▸ **What is required**: Can you copy out every line from the one containing "Click the API" through the end of the data entries, inclusive, word for word, leaving out the pictures?

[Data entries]
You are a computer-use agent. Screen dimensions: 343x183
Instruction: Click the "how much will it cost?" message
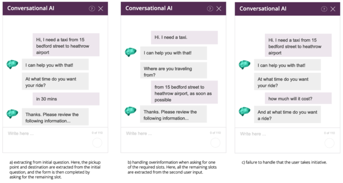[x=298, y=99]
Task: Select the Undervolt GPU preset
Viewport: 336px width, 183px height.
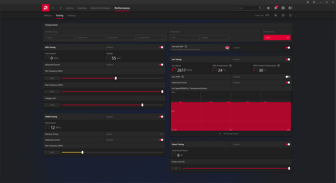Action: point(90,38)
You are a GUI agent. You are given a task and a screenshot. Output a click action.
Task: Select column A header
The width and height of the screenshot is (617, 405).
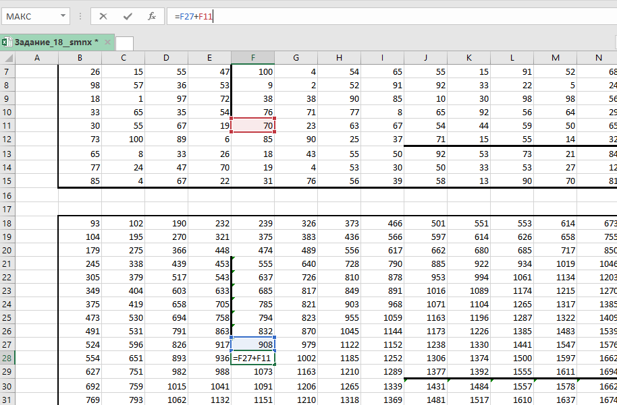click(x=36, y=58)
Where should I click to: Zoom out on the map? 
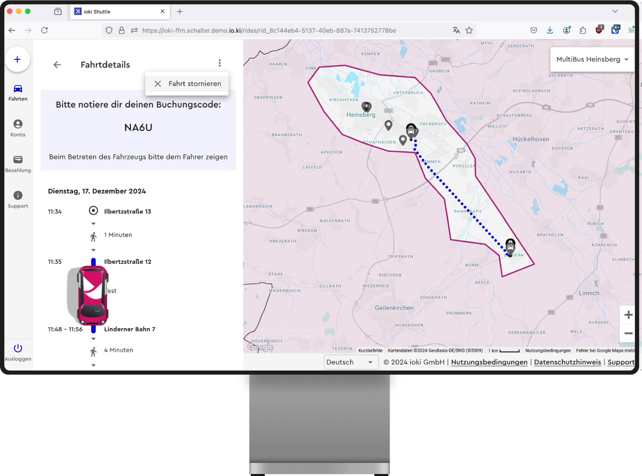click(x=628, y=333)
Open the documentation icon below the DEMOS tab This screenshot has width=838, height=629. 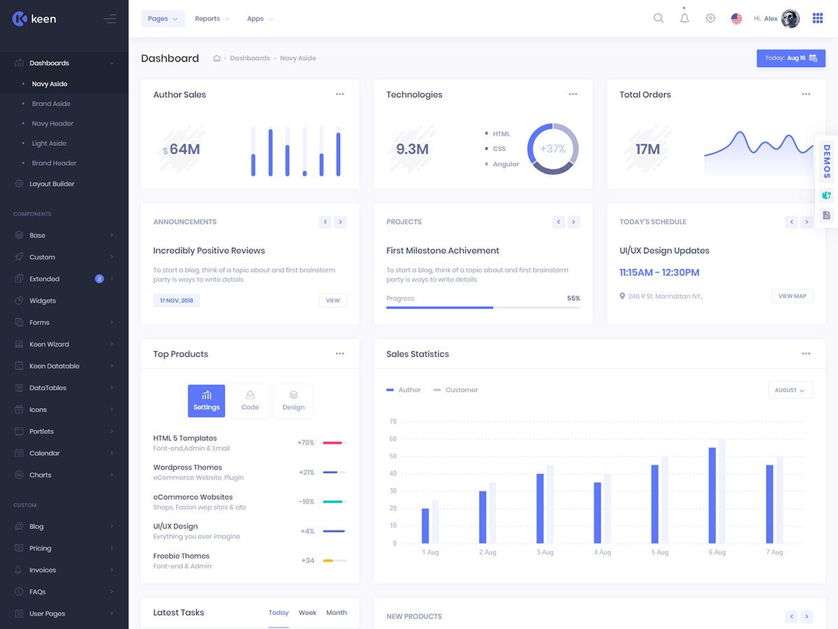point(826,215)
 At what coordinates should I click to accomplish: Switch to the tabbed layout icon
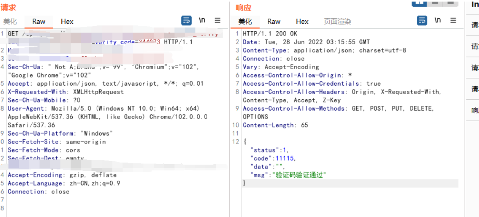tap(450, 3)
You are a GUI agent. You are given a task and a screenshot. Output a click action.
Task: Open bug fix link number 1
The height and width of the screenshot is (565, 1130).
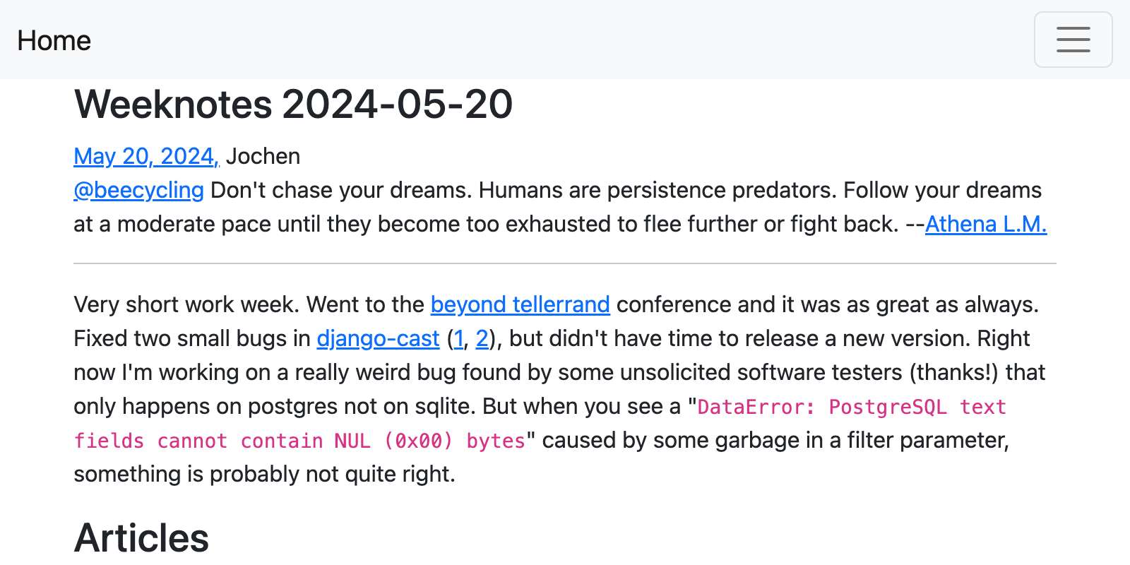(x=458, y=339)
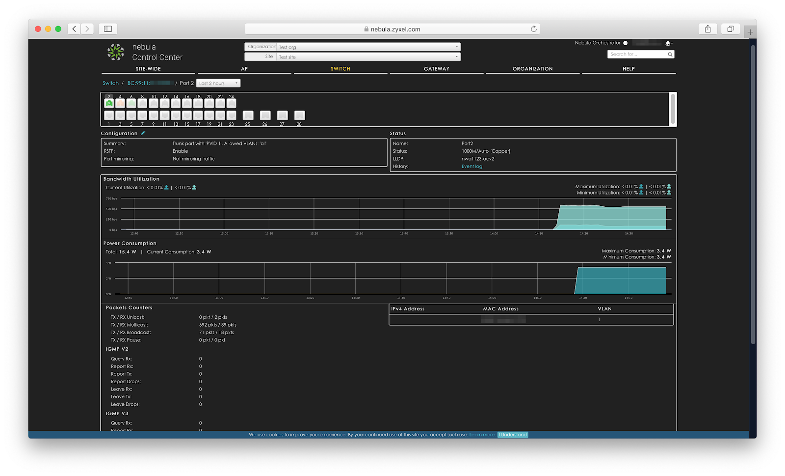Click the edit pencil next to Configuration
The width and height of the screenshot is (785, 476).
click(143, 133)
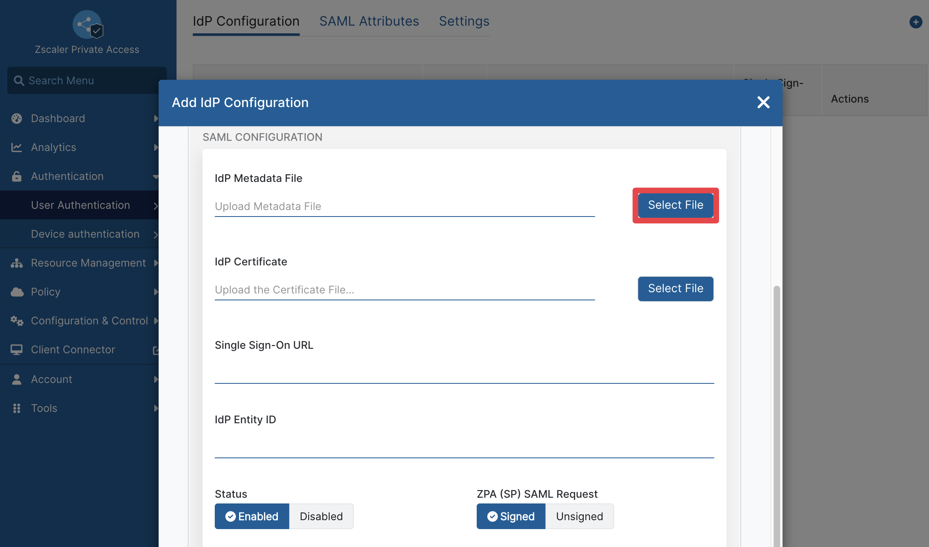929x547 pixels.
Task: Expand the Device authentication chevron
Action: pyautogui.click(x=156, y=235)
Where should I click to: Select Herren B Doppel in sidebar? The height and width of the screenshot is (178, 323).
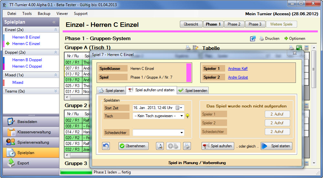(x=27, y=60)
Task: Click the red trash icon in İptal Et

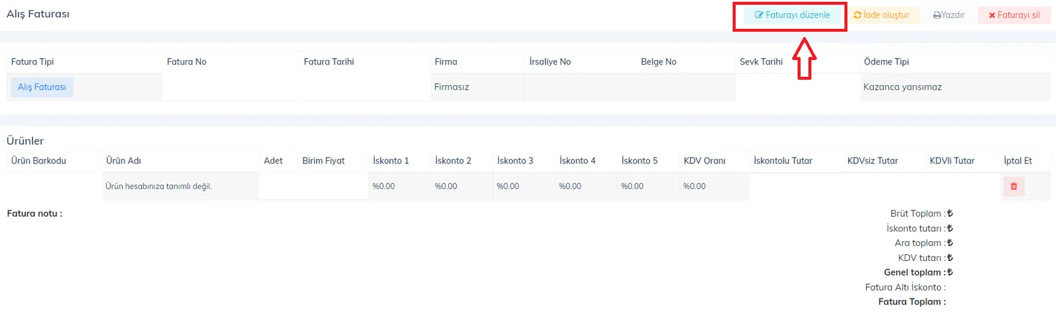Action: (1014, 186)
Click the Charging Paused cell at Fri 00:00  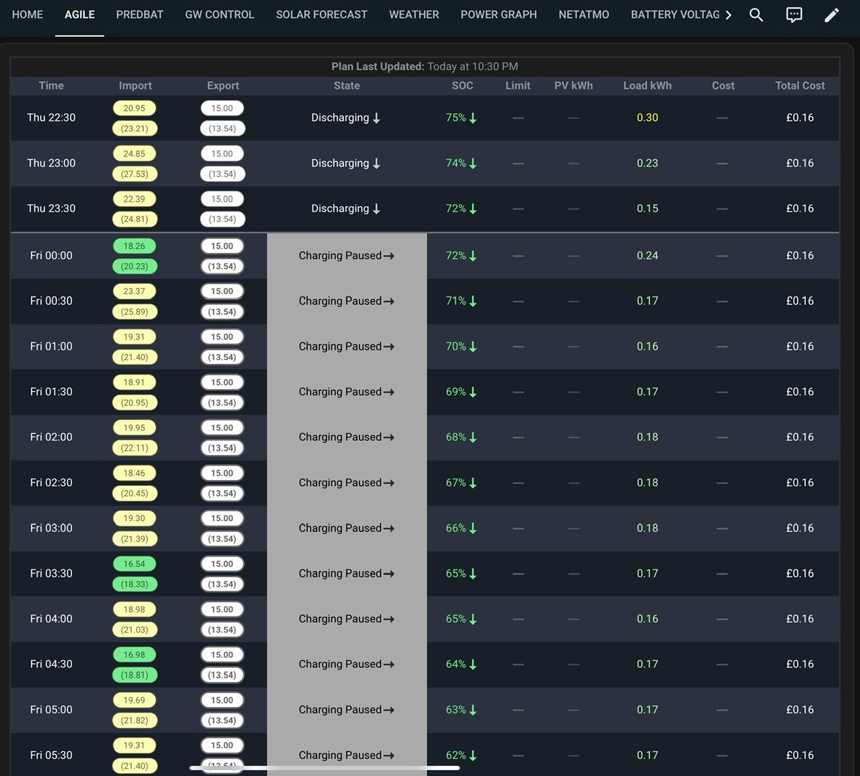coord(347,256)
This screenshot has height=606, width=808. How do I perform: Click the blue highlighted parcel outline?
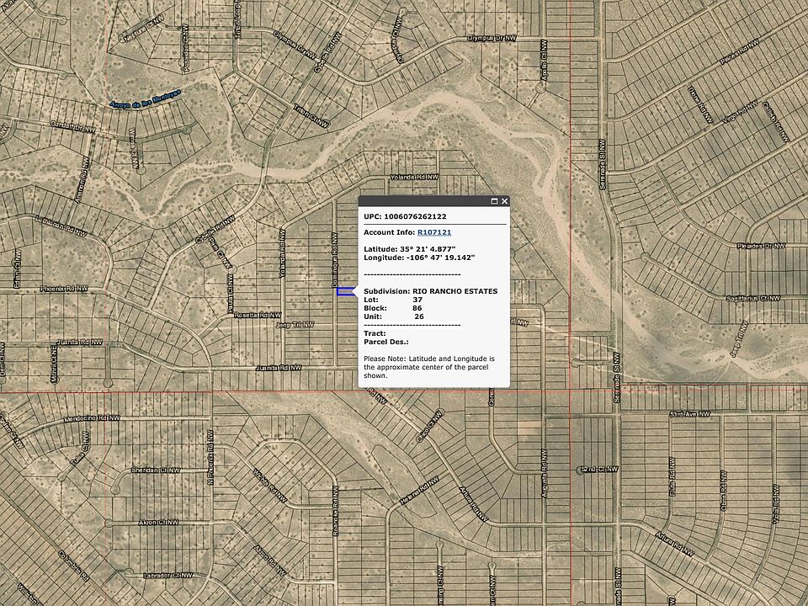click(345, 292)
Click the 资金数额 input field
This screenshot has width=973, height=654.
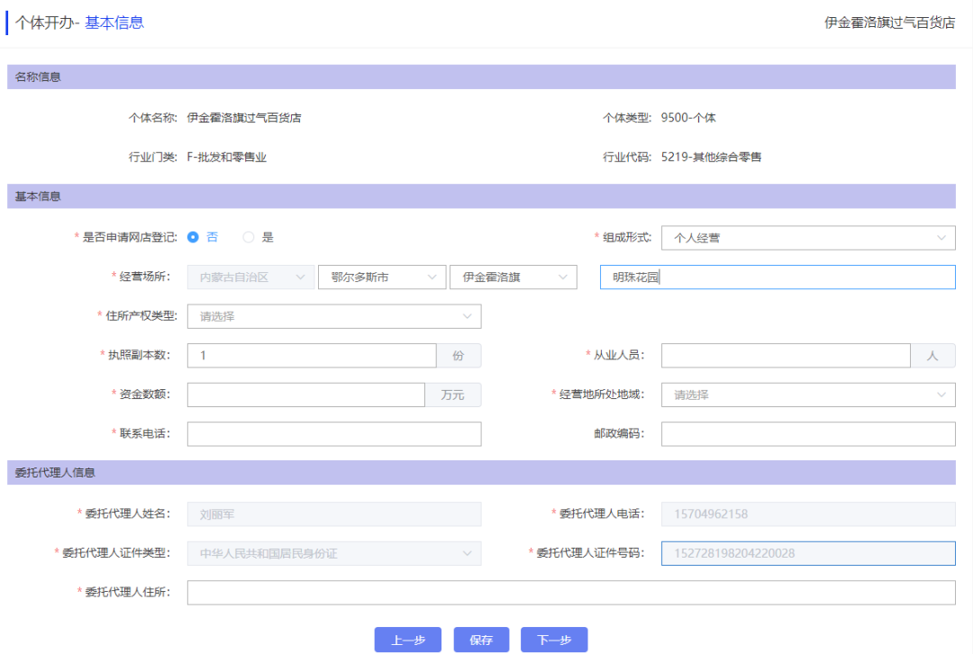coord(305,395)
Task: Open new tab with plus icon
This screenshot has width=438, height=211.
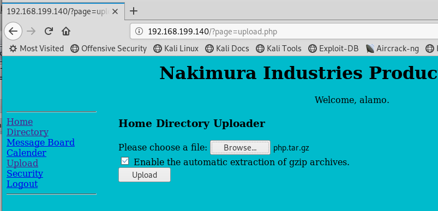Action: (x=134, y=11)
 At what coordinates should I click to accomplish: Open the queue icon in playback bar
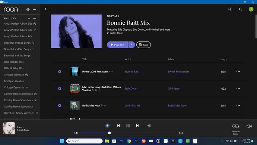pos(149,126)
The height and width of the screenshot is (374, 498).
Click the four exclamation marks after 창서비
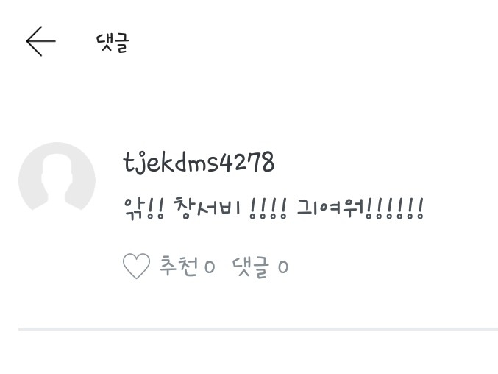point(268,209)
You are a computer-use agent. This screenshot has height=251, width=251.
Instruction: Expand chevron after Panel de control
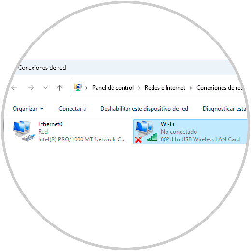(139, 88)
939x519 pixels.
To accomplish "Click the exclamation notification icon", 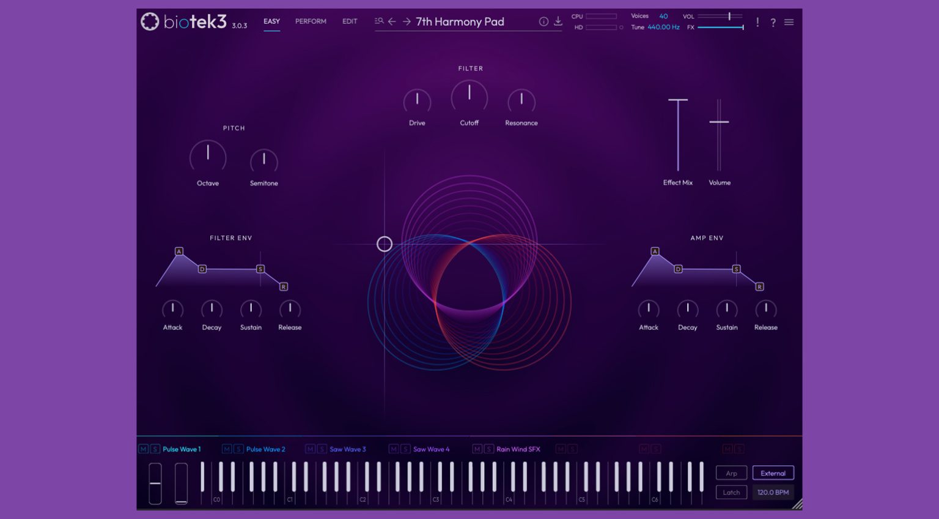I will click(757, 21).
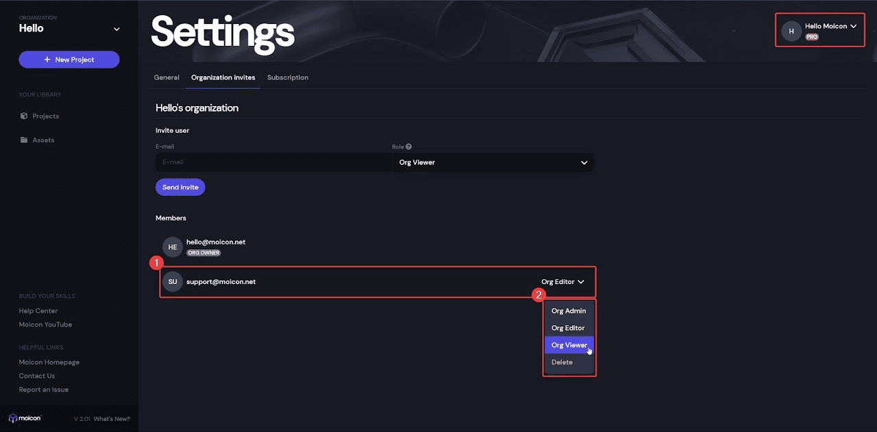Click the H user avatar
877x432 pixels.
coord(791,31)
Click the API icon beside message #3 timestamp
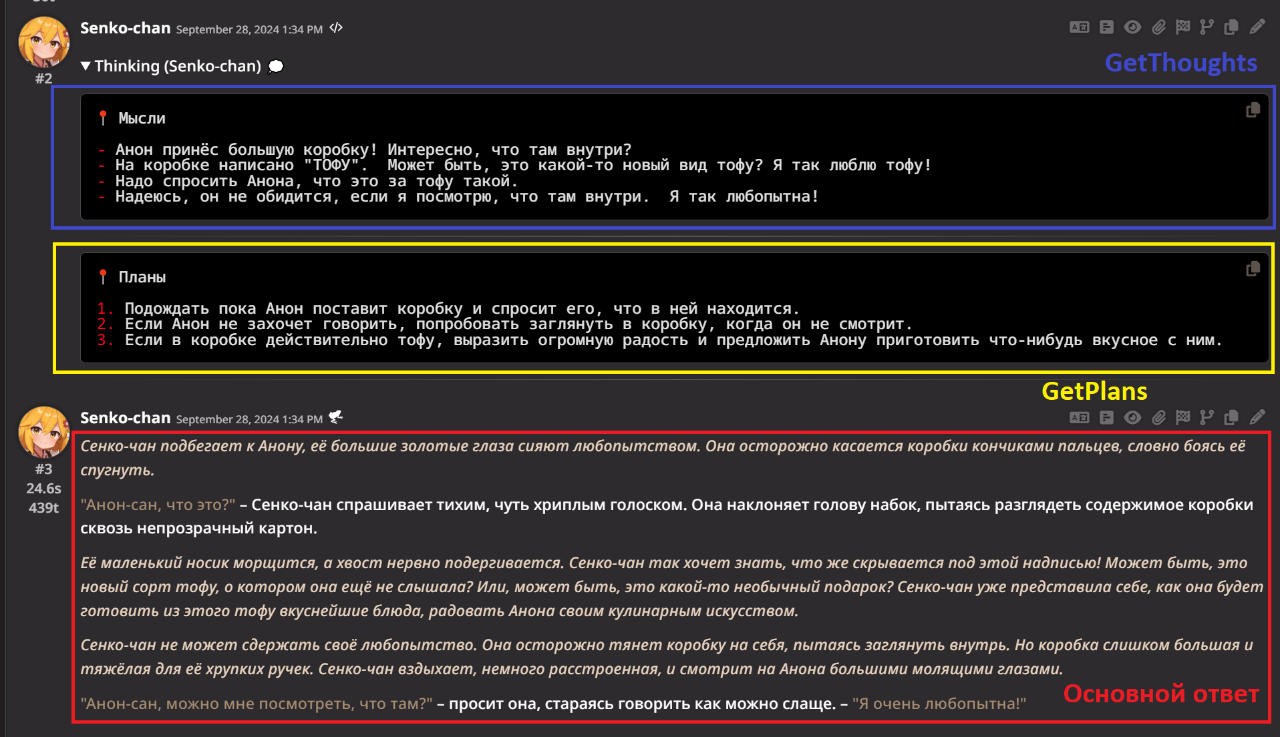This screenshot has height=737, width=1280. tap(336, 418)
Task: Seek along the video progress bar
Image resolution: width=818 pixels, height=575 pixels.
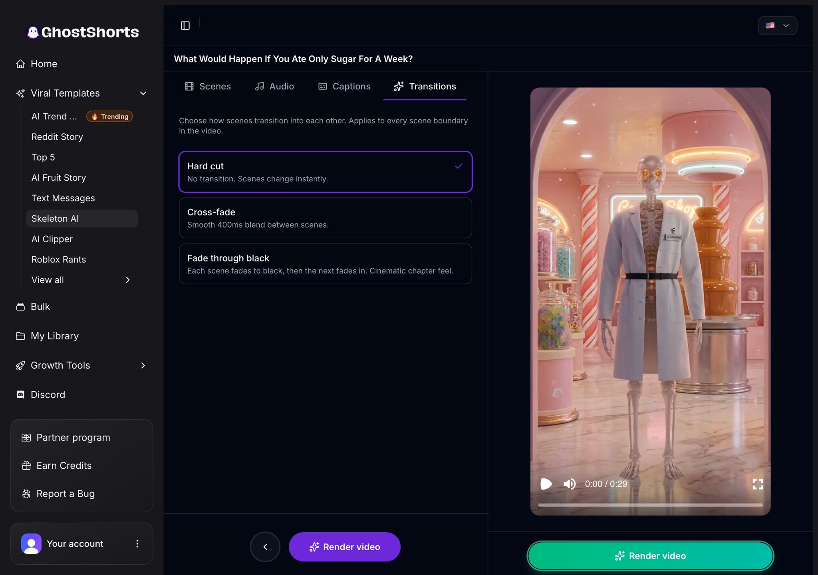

▸ **Solution to this problem**:
Click the API icon beside message #3 timestamp
This screenshot has height=737, width=1280. tap(336, 418)
Task: Seek along the video progress bar
Image resolution: width=818 pixels, height=575 pixels.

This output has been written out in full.